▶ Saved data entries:
[Start of section]
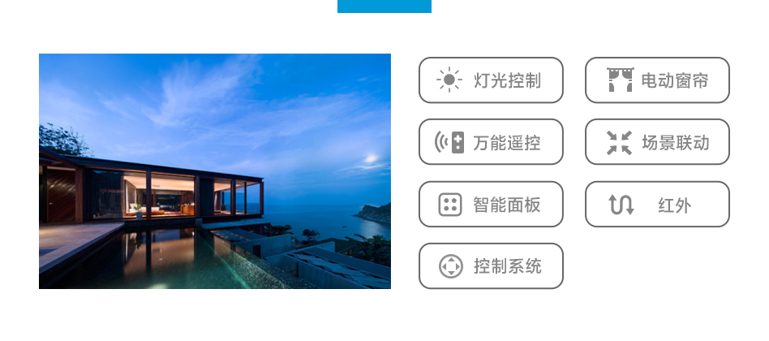Click the remote control icon for 万能遥控
Image resolution: width=769 pixels, height=341 pixels.
(x=449, y=142)
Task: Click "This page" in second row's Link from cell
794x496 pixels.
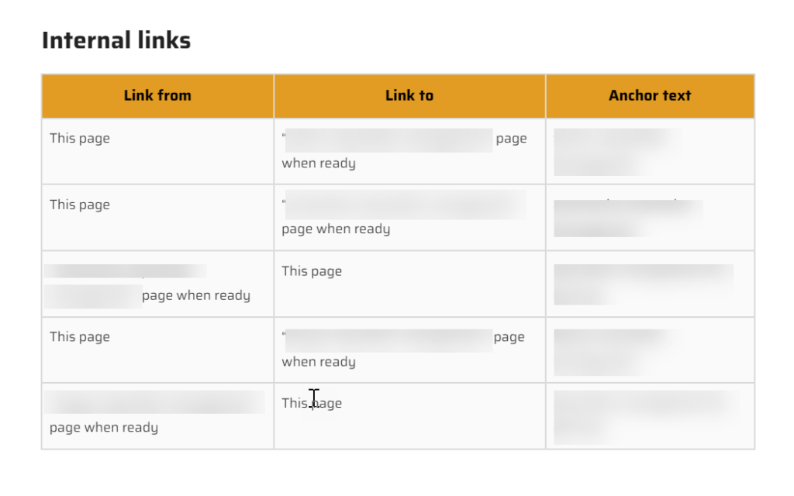Action: point(80,205)
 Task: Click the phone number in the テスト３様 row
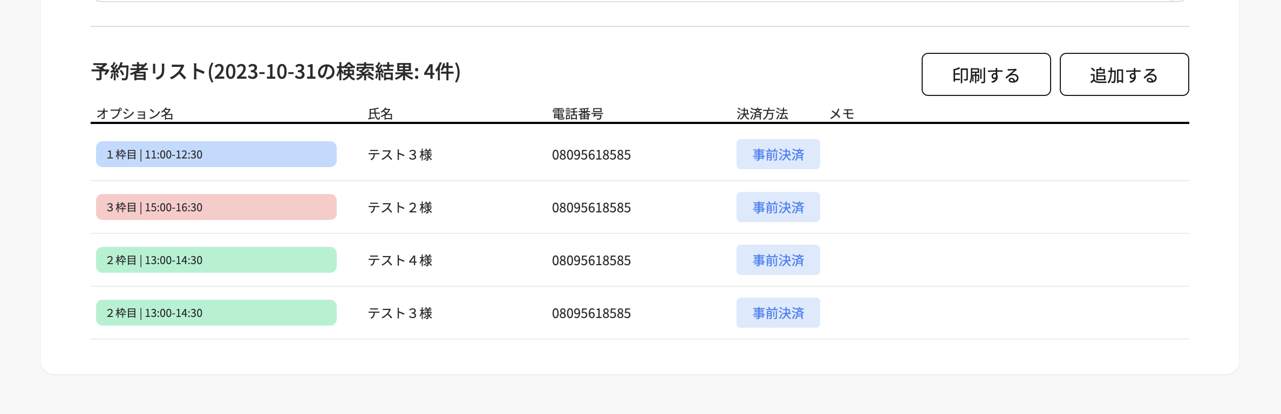[591, 155]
[End of section]
▶ TASK REQUIREMENTS:
Begin at the line containing "Link from cell" and extract every line through the end of the records, inclusive, exactly and only; omit pictures.

▶ RESPONSE FOR THIS EXERCISE:
Task: Click "This page" in second row's Link from cell
794x496 pixels.
Action: point(80,205)
 Task: Click the phone number in the テスト３様 row
[591, 155]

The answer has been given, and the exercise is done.